All lines from the one containing "At what coordinates" through the final line of the records below should be reproduced exactly, with the pictures left out.

────────

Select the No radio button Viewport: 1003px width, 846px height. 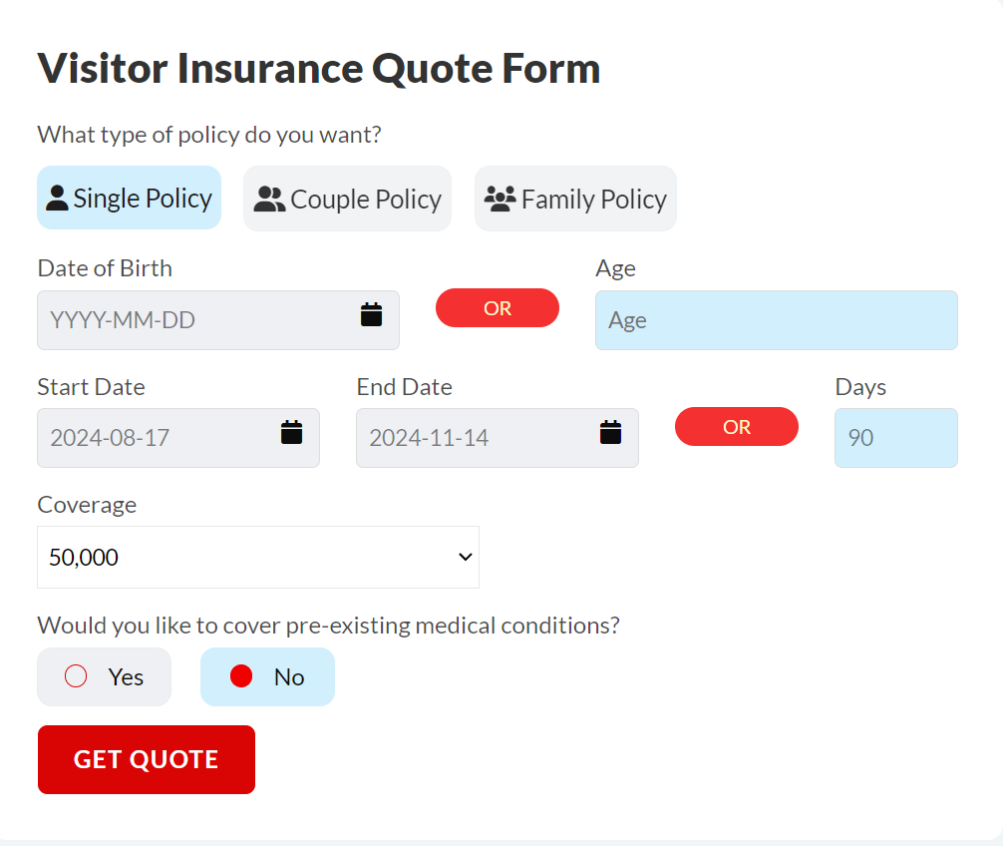pyautogui.click(x=241, y=675)
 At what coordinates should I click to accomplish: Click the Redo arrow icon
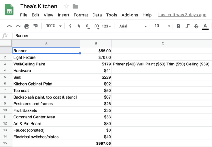[x=18, y=26]
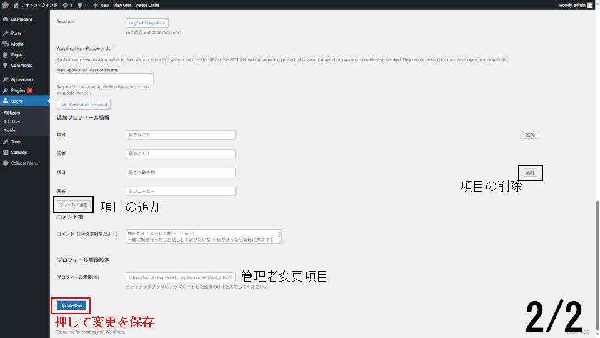Focus the New Application Password Name field
Screen dimensions: 600x338
tap(105, 78)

────────

*Answer*
 At what coordinates should I click to accomplish: Click the Redo arrow icon
[x=18, y=26]
Focus the New Application Password Name field
Screen dimensions: 600x338
tap(105, 78)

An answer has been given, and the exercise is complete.